» Input data:
[Start of Attachment]
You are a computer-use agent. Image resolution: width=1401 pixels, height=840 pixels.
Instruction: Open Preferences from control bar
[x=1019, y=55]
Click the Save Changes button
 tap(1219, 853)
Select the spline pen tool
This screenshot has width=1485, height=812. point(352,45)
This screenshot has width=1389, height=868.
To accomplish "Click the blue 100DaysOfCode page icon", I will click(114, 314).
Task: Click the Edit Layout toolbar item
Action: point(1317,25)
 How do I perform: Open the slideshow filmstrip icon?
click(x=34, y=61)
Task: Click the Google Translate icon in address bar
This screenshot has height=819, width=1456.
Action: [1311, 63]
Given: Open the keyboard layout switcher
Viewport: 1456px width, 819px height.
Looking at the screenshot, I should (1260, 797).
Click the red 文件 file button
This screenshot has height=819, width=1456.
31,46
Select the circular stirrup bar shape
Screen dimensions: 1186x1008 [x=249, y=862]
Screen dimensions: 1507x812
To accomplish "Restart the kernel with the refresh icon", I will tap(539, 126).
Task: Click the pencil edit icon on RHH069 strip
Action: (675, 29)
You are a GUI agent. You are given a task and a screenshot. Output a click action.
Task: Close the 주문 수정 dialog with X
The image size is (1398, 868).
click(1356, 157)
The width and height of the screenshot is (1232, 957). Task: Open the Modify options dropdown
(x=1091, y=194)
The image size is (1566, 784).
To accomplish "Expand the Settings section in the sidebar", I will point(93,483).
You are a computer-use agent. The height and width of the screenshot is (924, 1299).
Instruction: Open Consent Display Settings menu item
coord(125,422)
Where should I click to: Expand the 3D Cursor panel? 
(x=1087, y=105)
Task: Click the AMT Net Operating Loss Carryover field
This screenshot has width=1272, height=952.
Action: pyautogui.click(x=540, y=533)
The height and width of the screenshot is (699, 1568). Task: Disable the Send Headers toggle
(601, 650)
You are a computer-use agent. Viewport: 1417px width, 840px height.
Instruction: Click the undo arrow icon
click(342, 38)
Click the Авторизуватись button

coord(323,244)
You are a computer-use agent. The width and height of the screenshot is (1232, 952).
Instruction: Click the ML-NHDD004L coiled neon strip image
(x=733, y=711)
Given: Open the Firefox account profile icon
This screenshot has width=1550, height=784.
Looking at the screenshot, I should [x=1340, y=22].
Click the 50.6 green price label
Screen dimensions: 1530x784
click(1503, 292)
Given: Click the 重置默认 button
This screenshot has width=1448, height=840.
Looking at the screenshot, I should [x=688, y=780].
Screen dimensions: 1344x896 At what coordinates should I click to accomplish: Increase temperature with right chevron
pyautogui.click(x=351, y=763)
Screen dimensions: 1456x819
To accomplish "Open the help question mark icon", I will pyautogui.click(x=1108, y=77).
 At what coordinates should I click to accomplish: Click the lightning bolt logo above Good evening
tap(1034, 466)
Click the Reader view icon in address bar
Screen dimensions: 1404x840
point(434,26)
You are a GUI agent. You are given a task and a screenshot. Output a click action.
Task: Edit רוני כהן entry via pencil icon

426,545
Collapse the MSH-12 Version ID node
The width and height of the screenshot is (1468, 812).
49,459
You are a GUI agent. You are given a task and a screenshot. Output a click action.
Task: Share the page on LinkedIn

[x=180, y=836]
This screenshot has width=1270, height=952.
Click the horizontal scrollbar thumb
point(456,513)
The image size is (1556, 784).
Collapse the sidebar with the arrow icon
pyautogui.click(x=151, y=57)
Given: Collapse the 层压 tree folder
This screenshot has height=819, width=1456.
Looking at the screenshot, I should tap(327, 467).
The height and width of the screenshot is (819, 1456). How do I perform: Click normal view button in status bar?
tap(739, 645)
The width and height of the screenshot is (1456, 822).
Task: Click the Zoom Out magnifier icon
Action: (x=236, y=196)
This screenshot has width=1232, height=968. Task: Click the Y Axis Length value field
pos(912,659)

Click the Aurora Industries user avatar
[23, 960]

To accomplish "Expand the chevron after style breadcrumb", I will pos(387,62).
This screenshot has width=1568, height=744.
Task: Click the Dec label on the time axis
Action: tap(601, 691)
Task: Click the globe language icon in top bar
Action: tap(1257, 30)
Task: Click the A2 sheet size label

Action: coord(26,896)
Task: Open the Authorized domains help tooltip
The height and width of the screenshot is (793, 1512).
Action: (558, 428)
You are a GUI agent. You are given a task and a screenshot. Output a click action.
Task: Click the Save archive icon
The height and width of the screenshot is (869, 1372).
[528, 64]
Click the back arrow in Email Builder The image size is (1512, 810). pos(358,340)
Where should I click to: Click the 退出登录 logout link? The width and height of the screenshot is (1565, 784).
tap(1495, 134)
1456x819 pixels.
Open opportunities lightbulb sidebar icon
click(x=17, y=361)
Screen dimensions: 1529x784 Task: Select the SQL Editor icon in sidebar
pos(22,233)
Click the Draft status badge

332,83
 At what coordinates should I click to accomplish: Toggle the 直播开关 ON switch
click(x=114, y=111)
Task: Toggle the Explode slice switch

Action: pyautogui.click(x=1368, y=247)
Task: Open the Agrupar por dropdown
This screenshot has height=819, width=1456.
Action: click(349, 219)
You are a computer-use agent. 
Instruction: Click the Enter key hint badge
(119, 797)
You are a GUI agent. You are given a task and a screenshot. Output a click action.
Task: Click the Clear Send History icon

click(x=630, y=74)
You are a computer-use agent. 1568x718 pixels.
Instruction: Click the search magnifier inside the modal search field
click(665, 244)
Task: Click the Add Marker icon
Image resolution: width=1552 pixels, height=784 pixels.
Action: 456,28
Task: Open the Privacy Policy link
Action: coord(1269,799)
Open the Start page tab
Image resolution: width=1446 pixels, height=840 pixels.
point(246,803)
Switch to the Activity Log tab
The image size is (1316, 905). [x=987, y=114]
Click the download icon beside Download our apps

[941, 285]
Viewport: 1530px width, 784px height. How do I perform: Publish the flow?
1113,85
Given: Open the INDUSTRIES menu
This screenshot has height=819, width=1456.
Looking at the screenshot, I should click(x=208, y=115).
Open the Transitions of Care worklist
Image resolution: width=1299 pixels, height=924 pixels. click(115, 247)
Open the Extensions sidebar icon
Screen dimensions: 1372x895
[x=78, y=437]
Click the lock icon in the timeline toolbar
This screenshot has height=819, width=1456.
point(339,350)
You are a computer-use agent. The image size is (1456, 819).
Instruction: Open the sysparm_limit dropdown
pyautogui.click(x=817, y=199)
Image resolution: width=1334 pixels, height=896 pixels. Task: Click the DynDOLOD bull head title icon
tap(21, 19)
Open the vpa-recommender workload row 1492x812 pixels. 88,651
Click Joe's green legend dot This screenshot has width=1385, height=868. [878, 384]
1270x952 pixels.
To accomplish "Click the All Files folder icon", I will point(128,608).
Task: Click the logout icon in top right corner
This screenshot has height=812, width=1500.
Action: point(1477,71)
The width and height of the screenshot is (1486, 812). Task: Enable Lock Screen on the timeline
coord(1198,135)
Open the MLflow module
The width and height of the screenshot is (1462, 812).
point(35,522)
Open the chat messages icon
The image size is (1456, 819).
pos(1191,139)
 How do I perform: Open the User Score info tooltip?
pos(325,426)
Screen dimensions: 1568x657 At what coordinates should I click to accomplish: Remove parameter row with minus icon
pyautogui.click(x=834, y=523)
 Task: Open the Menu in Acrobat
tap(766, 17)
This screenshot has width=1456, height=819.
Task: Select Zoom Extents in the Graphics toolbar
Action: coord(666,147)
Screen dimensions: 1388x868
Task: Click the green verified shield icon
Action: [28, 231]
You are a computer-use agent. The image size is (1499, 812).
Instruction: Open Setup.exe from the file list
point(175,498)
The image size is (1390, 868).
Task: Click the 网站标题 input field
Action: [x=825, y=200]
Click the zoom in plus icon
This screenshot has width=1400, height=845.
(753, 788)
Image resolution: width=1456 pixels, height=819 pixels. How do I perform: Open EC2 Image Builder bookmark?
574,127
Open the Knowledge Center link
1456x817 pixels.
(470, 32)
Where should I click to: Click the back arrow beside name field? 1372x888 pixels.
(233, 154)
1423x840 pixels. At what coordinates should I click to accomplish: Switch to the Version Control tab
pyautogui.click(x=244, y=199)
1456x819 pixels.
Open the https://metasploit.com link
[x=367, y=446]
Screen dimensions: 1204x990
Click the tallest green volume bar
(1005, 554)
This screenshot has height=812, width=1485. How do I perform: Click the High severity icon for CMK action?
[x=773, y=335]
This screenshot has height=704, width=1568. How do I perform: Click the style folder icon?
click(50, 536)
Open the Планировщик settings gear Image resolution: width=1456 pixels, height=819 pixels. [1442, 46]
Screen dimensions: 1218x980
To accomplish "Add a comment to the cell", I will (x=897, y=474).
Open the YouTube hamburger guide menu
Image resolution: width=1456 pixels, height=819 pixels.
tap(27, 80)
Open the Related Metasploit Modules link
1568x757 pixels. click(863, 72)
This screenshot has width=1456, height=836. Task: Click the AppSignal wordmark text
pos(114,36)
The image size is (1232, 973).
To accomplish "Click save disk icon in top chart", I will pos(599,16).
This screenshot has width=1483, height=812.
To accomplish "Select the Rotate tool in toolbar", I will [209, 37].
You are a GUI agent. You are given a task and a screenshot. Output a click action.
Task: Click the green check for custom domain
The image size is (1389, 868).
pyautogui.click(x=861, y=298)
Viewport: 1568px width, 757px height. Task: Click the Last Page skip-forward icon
[End of Attachment]
Only a number is wanted here: how many lines of the material contain the string "help".

2